◆ Stated task ◆
Rewrite the entries from the line containing "Where should I" through the line containing "click(x=364, y=11)", inclusive, replacing "Help menu" with "View menu" and leaving everything else unchanged.

◆ Data in this exercise ◆
══════════════════════════════

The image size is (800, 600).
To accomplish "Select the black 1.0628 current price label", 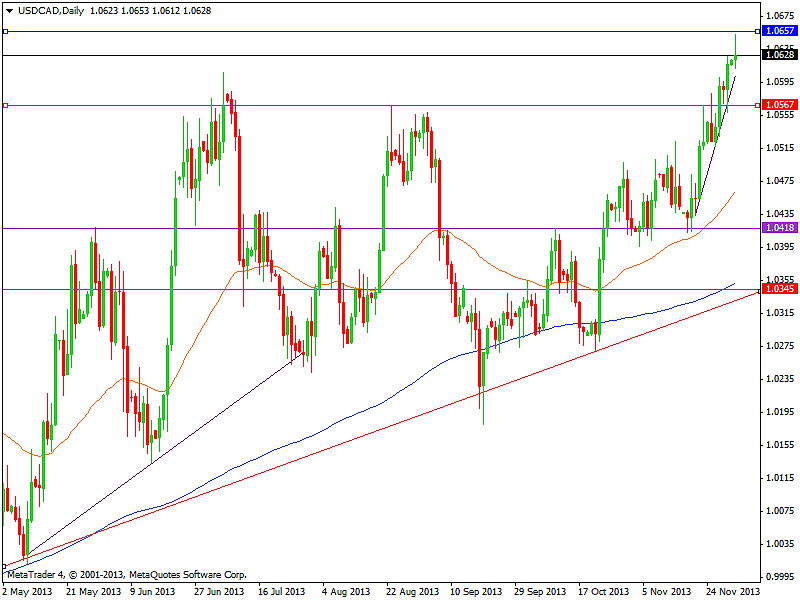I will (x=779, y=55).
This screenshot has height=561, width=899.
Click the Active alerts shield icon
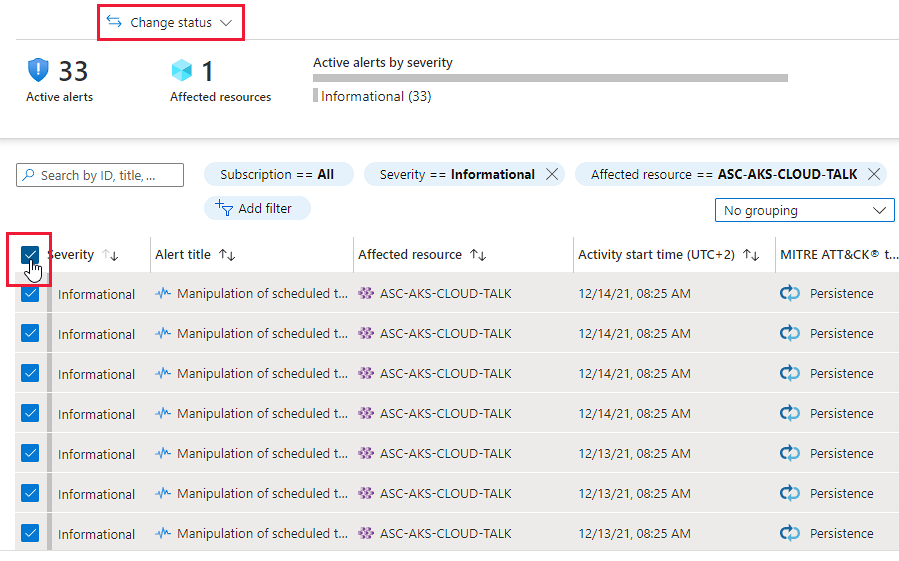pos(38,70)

══════════════════════════════

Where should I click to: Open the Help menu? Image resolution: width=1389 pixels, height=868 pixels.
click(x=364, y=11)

══════════════════════════════

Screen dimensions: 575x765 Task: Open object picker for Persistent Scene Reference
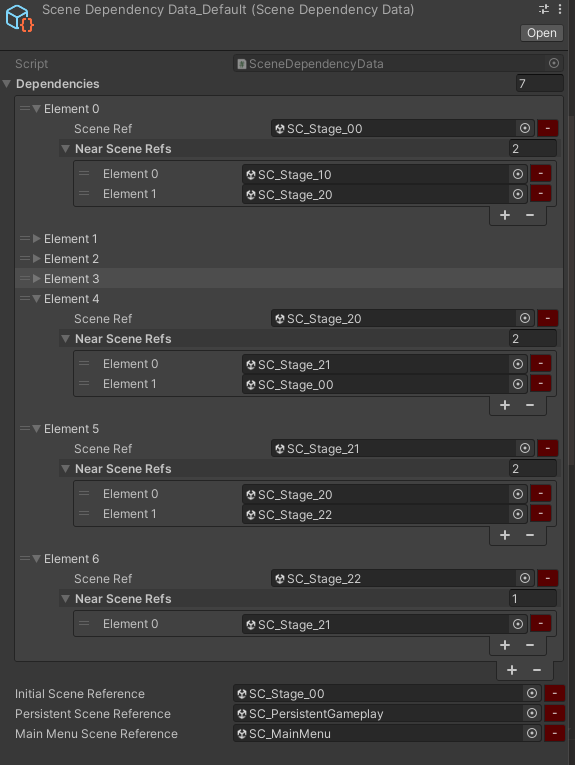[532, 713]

══════════════════════════════

◆ Correct answer ◆
Where should I click to: Open the View menu? Image resolution: width=1389 pixels, height=868 pixels.
click(x=364, y=11)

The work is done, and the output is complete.